Collected data entries:
________________

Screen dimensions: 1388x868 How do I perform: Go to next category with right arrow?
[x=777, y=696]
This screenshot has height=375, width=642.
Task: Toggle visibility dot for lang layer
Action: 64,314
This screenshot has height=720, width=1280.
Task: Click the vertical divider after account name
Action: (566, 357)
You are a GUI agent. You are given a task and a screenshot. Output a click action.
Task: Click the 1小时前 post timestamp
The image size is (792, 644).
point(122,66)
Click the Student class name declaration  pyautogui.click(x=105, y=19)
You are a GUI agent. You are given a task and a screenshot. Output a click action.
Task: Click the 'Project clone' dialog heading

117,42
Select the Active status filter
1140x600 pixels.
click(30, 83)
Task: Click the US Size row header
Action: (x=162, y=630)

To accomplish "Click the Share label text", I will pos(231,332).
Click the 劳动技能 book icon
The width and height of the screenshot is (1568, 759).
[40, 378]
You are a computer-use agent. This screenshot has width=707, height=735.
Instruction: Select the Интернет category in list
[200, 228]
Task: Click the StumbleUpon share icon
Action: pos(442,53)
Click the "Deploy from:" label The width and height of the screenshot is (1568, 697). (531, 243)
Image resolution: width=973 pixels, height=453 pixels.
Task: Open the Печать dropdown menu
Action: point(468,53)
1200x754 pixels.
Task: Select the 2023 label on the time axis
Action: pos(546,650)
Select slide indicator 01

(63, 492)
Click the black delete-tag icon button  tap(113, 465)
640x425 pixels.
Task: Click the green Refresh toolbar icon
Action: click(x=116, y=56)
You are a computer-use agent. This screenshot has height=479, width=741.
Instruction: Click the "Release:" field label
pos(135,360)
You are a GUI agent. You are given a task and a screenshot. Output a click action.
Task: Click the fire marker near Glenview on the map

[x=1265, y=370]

________________

## [REQUIREMENT]
Reproduce only this range: the first line of the data above through the line with "Click the Student", both included, exactly as written.

## [THE ANSWER]
Screen dimensions: 1388x868 How do I perform: Go to next category with right arrow?
[x=777, y=696]
This screenshot has height=375, width=642.
Task: Toggle visibility dot for lang layer
Action: 64,314
This screenshot has height=720, width=1280.
Task: Click the vertical divider after account name
Action: (566, 357)
You are a GUI agent. You are given a task and a screenshot. Output a click action.
Task: Click the 1小时前 post timestamp
The image size is (792, 644).
point(122,66)
Click the Student class name declaration  pyautogui.click(x=105, y=19)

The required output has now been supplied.